No, I am not kidding.
There seems to be some difference of opinion as to whether the chicken is innermost, or the duck, and extra layers of stuffing between and inside the birds seem to be optional but really, the point is that this is one serious poultry fest.
Now, I know that many people probably think this is a little crass. Sure, it’s kind of excessive and I believe it is very popular in the southern United States, a part of the world legendary for feasting on a scale that would have impressed Henry the 8th.
But there is part of me that LOVES this. The very concept brings with it a kind of medieval magnificence that calls to the hostess in me. I love the idea of carving straight down through a shiny golden turkey to reveal layer upon layer of difference shades of meat, interleaved with as many different stuffings as there are layers.
And the cook in me is seized by the challenge of cooking such a behemoth. Ducks release a lot of fat during cooking, which is probably just as well, as this baby would have to be hard to cook all the way through without getting dry. It’s unclear whether it would have to be basted every half hour or only every five minutes, but either way, I’m up for the challenge. In fact, I would seriously consider installing a spit, pit pony and small boy for roasting and basting purposes, if that’s what it takes to do it properly.

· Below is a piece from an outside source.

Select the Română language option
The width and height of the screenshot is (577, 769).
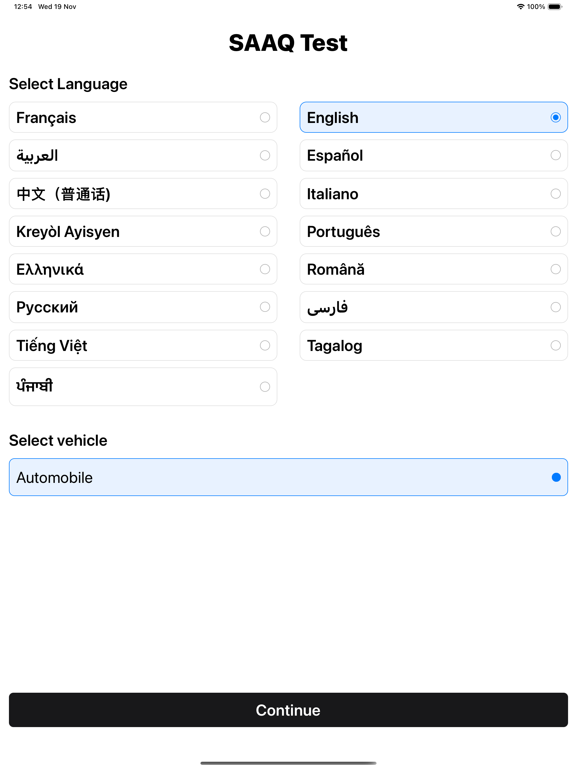(433, 269)
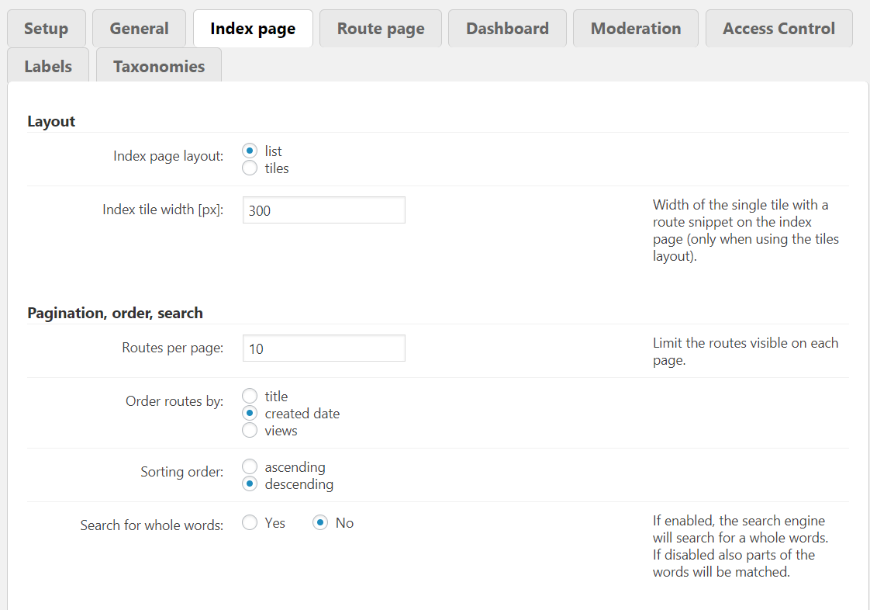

And for that matter, if we’re going medieval, why stop at three birds? I’m sure there are others that could be wedged in there. What about a quail or two and maybe a goose? According to Wikipedia, (whence cometh the photo above) this is a tradition of excess that goes back to Roman times (and there were some lads who knew about excess). I’m sure I could find a recipe that includes more that three birds. (Probably with forcemeat stuffing made of ground larks’ tongues, if it were medieval, but we might leave that bit out.)
And I don’t even care if my guests are so frightened by the concept that they have to be three sheets to the wind to come at it. We’re going medieval here; beer will be provided on arrival, followed by rough reds aplenty. It’s okay. We won’t burn the house down. The spit boy and the pony will be sober.
Or maybe I’m getting carried away. Maybe I’ll just stick to a moderately sized Turducken, cooked in my regular oven and a nice glass of Chablis to wash it down.
See how restrained that sounds now? 😉
What about you? What excessive foodstuffs that you know you shouldn’t do you have a hankering for?